Comfort zone: Training is a series of peaks and valleys. At the beginning, there will be more valleys than peaks. But the more you train, the better it gets. If you and your K-9 don’t leave training either physically or emotionally drained, the training probably wasn’t worth your time. Remember: Don’t be afraid to push yourself to failure. This is the only way you’ll truly learn where you are as a team. [Editor’s note: The author is referring to pushing the handler to the point of failure in order to learn. For the dog, ending a training session on a positive note or win tends to reinforce good behavior or performance.]
Real-world training: The lessons learned at basic K-9 school might not result in the safest tactics on the street. Often, we’re taught a certain way because that’s how the certifications are written. But we all have a have an obligation to make proper decisions for the street. Unfortunately, some handlers don’t take what they have learned in K-9 training and adapt or modify these techniques for real-world encounters. K-9 teams are often called to the most intense situations and you’re responsible for the safety of both yourself and your partner.

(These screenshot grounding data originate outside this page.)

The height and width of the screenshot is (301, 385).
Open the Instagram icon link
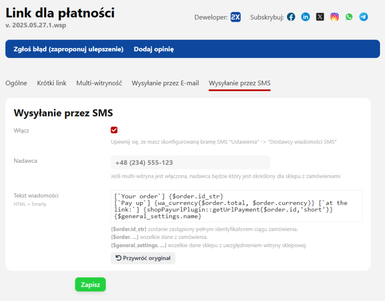pos(334,17)
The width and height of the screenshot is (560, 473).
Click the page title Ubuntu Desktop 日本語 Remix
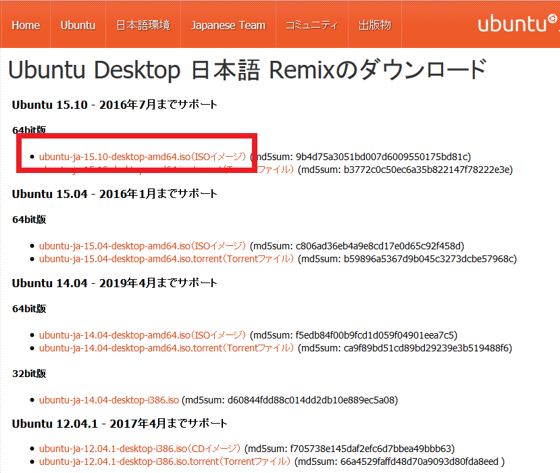point(247,70)
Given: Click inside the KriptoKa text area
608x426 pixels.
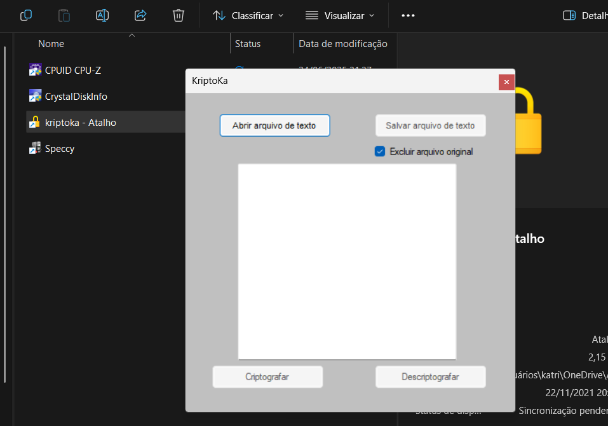Looking at the screenshot, I should (x=347, y=261).
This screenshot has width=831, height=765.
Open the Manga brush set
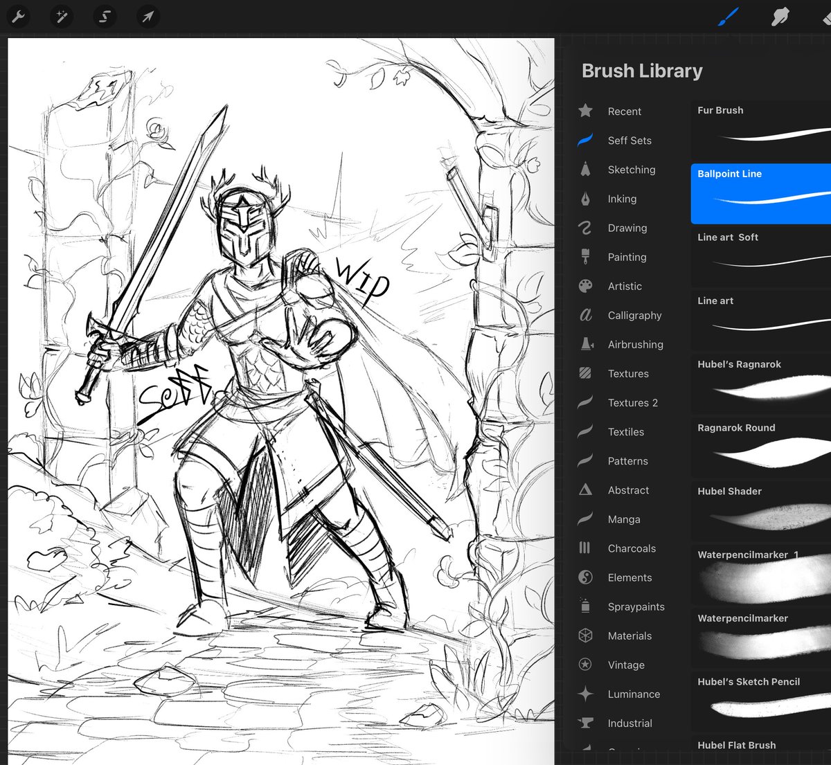623,519
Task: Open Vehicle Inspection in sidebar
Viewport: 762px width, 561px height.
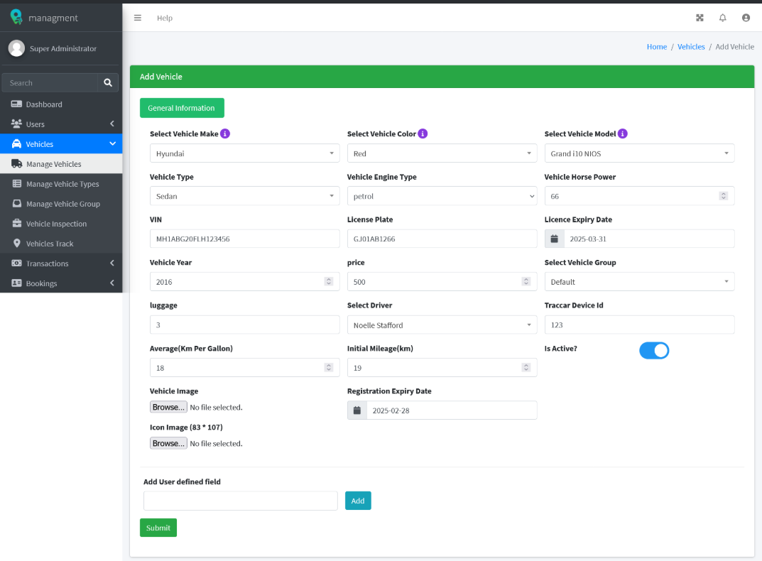Action: click(56, 224)
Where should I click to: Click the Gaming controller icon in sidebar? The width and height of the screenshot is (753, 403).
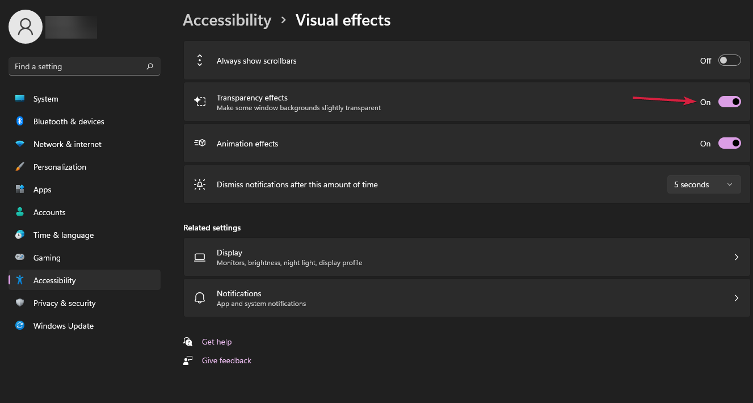(x=20, y=258)
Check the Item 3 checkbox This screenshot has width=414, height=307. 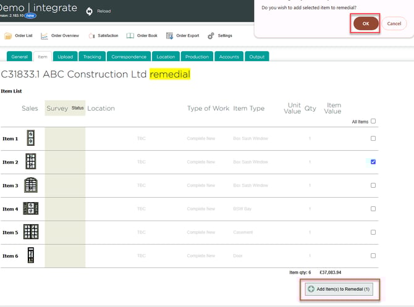point(373,185)
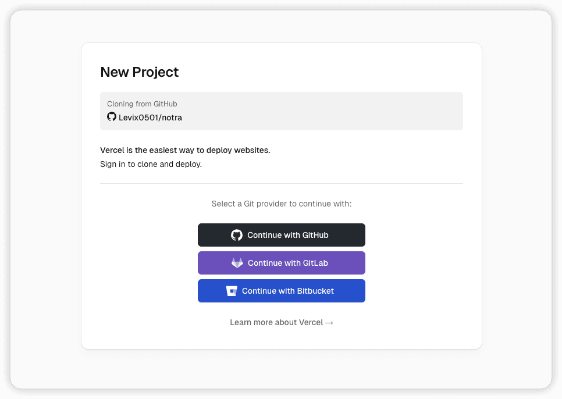Click the Bitbucket bucket logo

[x=232, y=291]
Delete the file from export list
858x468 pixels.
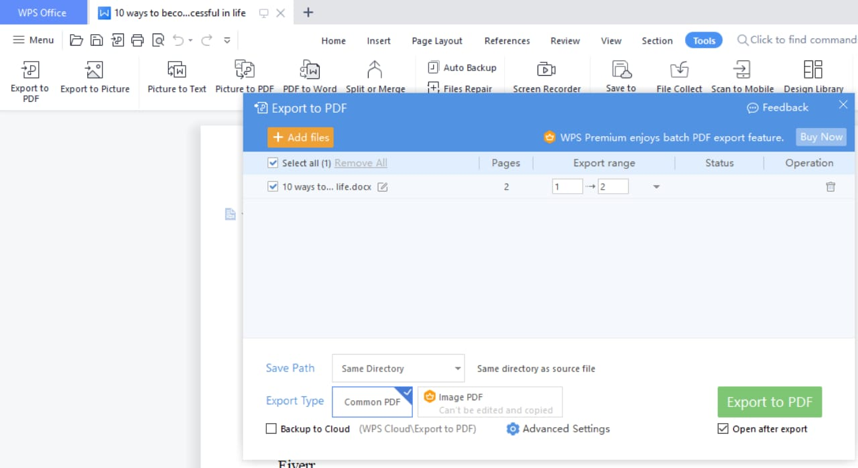pyautogui.click(x=831, y=187)
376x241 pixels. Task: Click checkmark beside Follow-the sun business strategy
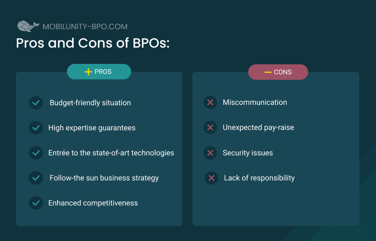(36, 178)
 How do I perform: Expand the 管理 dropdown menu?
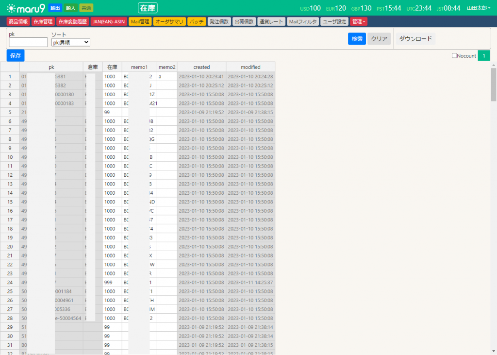pyautogui.click(x=358, y=21)
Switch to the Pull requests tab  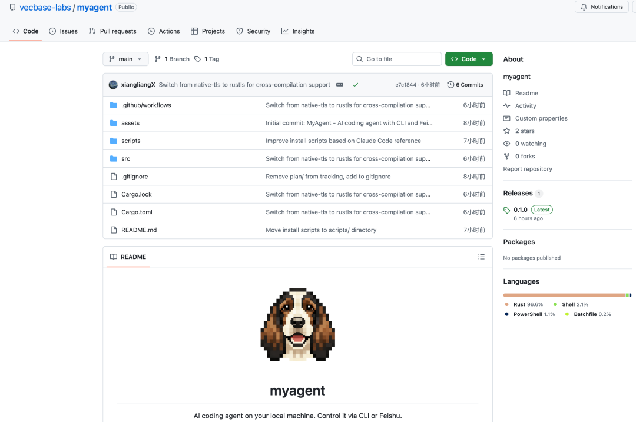pos(112,31)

Note: A fleeing felony suspect who’s running away from you with a gun in their hand is not a dog problem. It’s a deadly force situation.

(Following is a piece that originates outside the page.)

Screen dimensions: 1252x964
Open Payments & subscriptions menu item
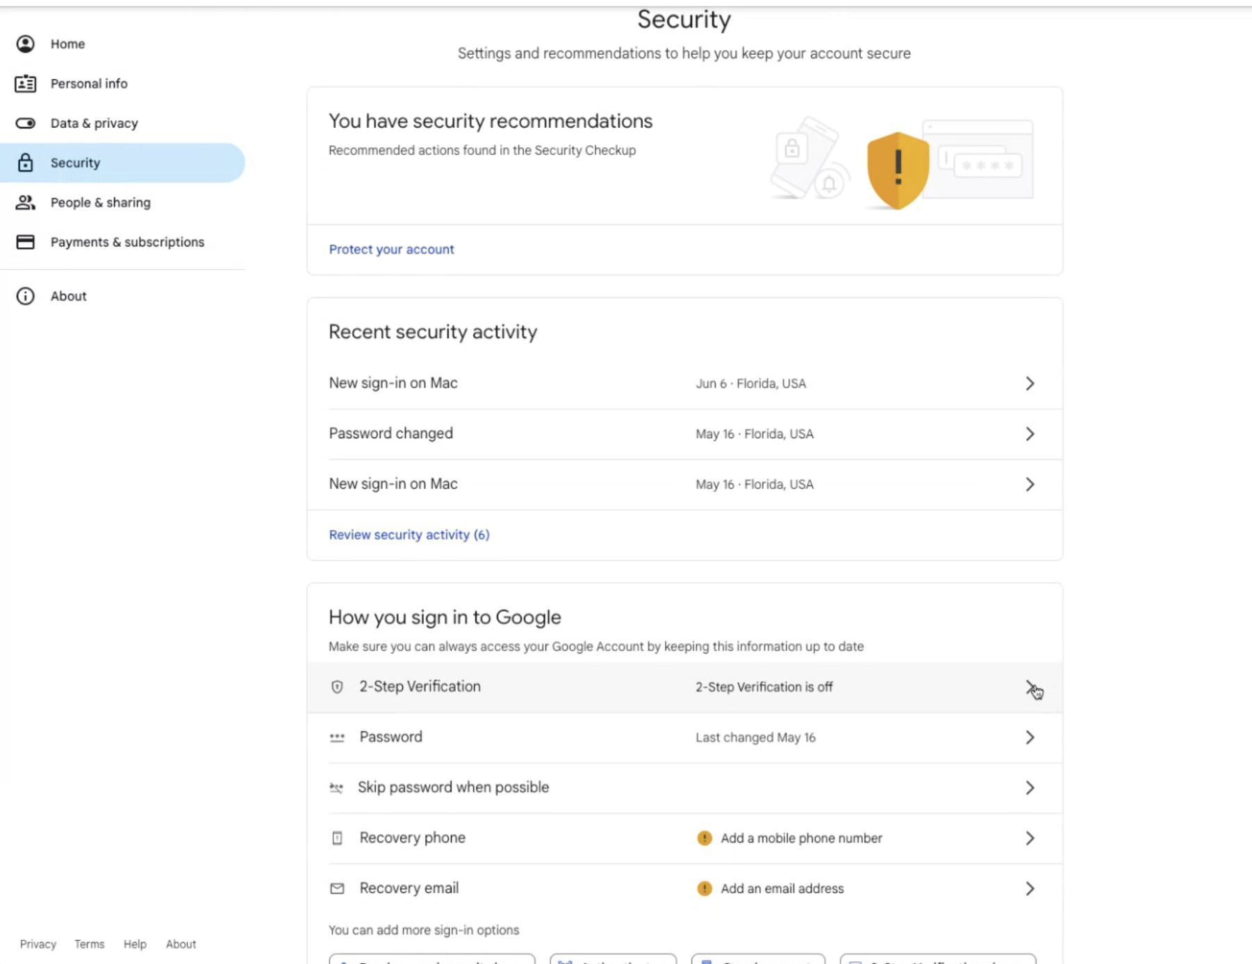127,242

Try new methods: Hopefully you have someone in your K-9 training group who you can turn to whenever you have an issue—whether it’s a K-9 or handler issue. But don’t be so close-minded that you think this go-to person knows everything. I’m constantly encouraging my handlers to seek out different trainers, different schools, different ways and techniques of doing things so they can expand their knowledge as handlers and bring it back to teach others. You would be surprised what you can learn from other trainers and experts outside your area.

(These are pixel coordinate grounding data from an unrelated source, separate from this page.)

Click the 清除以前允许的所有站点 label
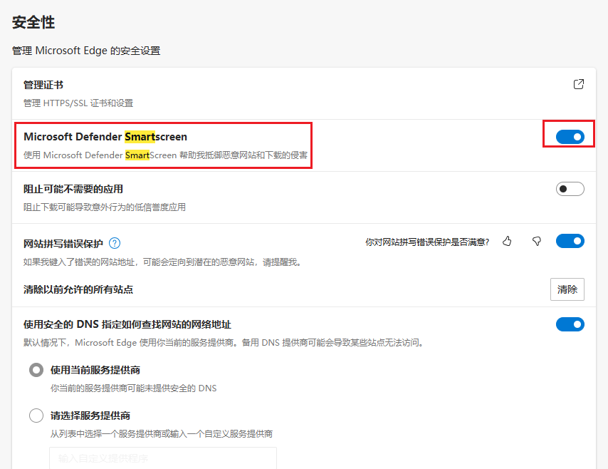Image resolution: width=608 pixels, height=469 pixels. click(78, 289)
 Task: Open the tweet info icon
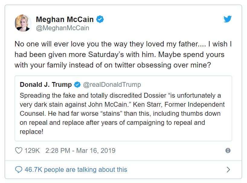(x=228, y=150)
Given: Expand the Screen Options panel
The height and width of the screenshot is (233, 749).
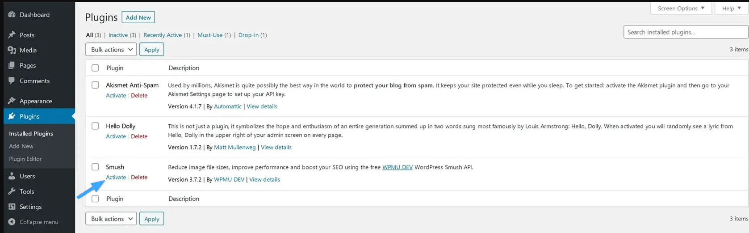Looking at the screenshot, I should (681, 8).
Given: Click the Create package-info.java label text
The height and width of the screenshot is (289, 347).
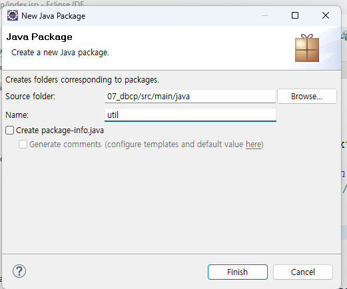Looking at the screenshot, I should click(x=60, y=131).
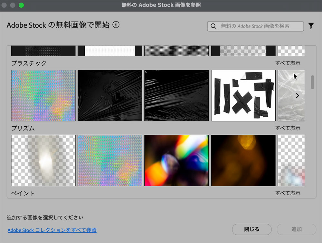
Task: Click the next arrow in プラスチック row
Action: point(297,95)
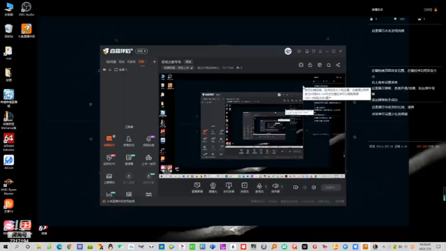Screen dimensions: 446x251
Task: Toggle the lock icon next to fullscreen source
Action: click(x=110, y=70)
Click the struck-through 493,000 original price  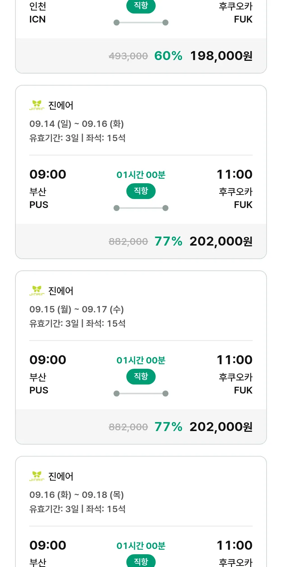(x=128, y=56)
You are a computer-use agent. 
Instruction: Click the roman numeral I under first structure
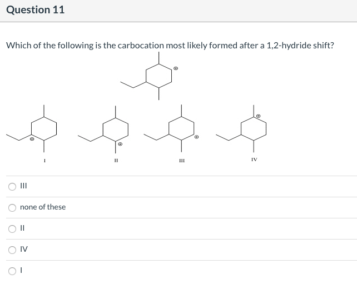pos(45,160)
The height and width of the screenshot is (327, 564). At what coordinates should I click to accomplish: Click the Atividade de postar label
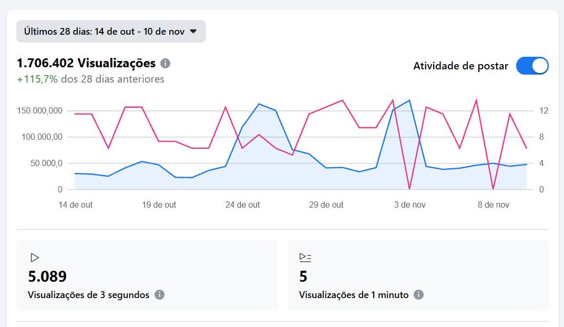pyautogui.click(x=460, y=66)
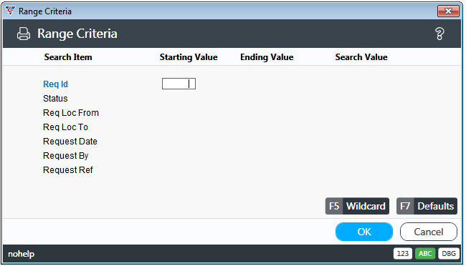466x266 pixels.
Task: Click the F7 Defaults button
Action: click(x=427, y=206)
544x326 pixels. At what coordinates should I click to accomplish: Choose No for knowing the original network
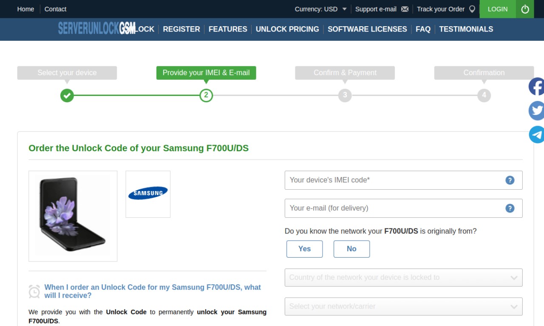[351, 249]
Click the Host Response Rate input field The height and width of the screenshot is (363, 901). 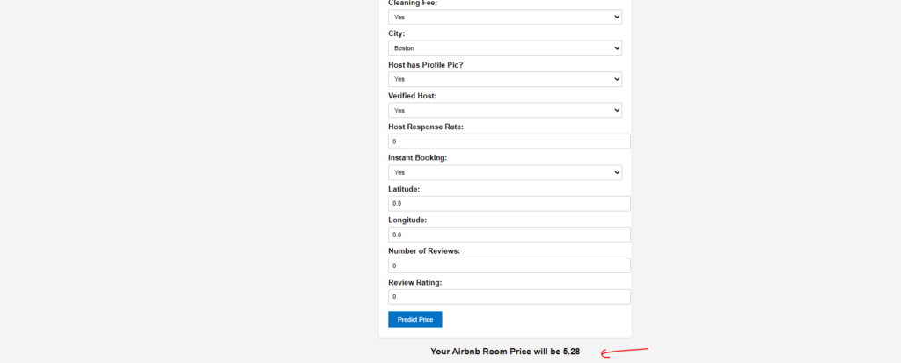[509, 142]
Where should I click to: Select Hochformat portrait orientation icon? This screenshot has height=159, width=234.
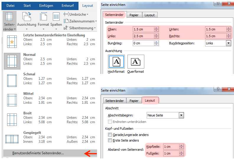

Gunfire training: When it comes to gunfire work, handlers perform too much gunfire-bite training exercises. This is because it’s commonly taught in basic and even in some advanced K-9 schools that whenever there’s gunfire, the K-9 gets a bite. But all this does is make the K-9 extremely hard to control during a shooting situation. I understand that the concept behind the exercise is to see if the K-9 is afraid of gunfire, but there are other ways to test this.
I still train my K-9 around live and blank gunfire, but I never allow him to bite during the training. This keeps him under control. Because of the training I do, I know that during a real-world deployment my dog will remain calm until I need him. That’s why it’s critical to make your K-9 gunfire-neutral. Officers have enough to deal with when gunfire breaks out without a K-9 that immediately goes into a bite mentality.
Lack of conditioning: As a handler, you’ll be deployed in all types of environments, unusual terrain and different weather and temperature conditions. I see a lot of K-9s in the best condition they’ll ever be in after completing a basic handler’s course. That’s because they’re doing something every day. Unfortunately, once they leave K-9 school, their conditioning goes downhill. Important: You and your K-9 must be accustomed to real-world conditions and physically fit to handle the environment you work in. Maintaining an adequate fitness level is key to both officer and K-9 survival.
I hope what I’ve covered has stimulated some thought and conversation within your K-9 unit. Remember: When properly trained, your dog will catch criminals, seek out narcotics and save lives—including your own.